(ENTRIES SHOWN)
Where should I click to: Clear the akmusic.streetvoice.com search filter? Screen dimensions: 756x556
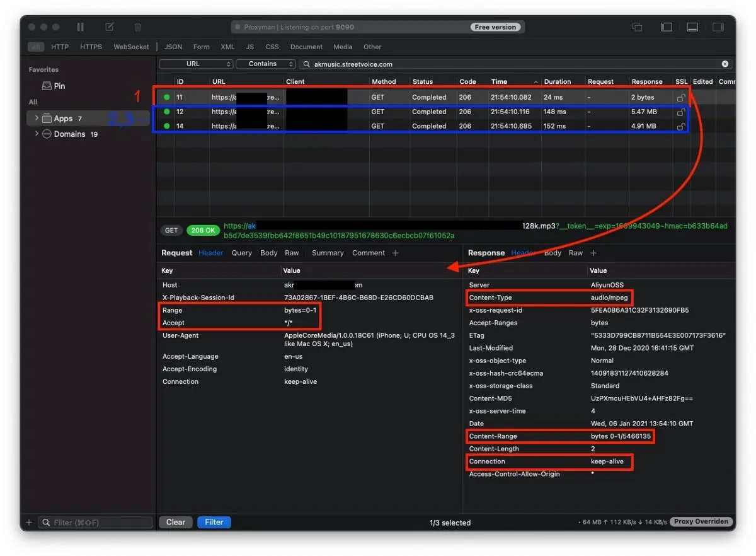tap(725, 64)
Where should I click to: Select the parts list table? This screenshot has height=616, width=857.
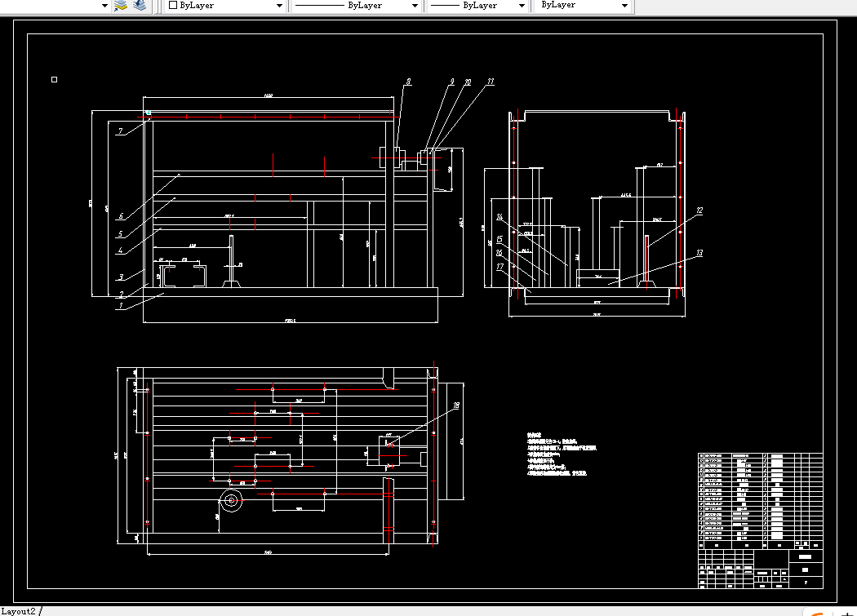point(760,501)
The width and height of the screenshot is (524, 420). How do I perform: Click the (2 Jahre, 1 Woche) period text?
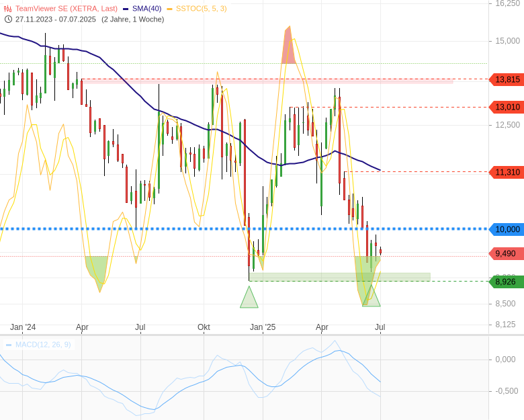coord(133,19)
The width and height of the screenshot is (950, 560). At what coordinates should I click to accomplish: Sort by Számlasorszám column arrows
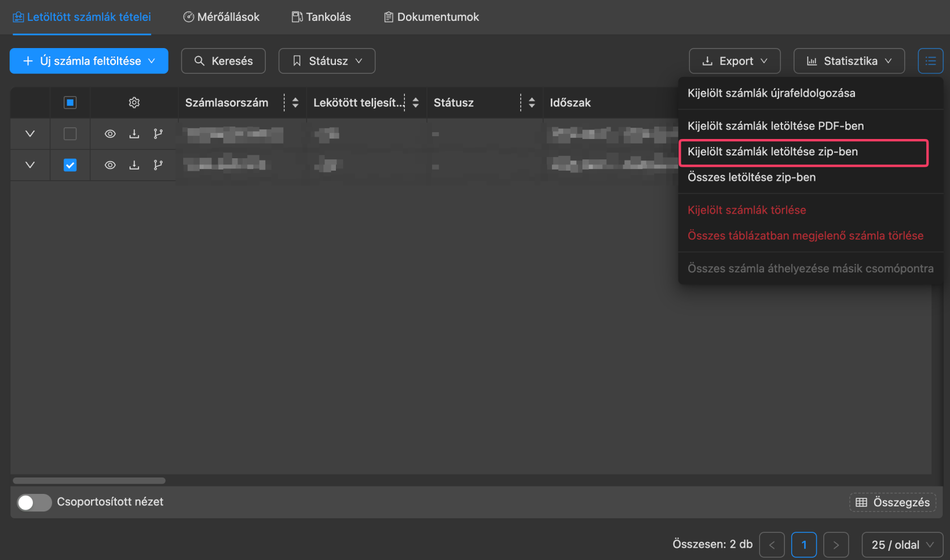pyautogui.click(x=295, y=103)
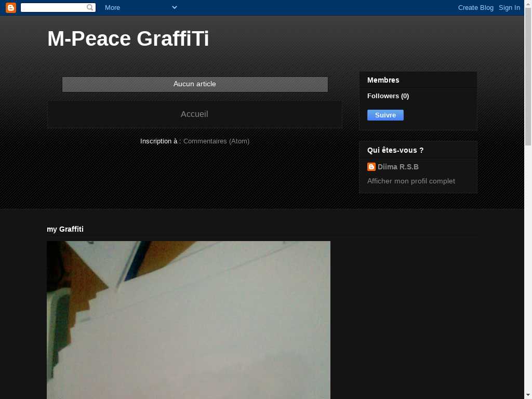Screen dimensions: 532x399
Task: Open the my Graffiti photo
Action: (x=189, y=320)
(End ENTRIES SHOWN)
TASK DETAILS
Copy out, exactly and without pictures, each line from the one containing "The width and height of the screenshot is (950, 560)." through the final line of the entries, both ends included.

WRITTEN SOLUTION
The width and height of the screenshot is (950, 560). At what coordinates should I click to accomplish: Sort by Számlasorszám column arrows
pyautogui.click(x=295, y=103)
Screen dimensions: 532x399
Task: Open the my Graffiti photo
Action: (x=189, y=320)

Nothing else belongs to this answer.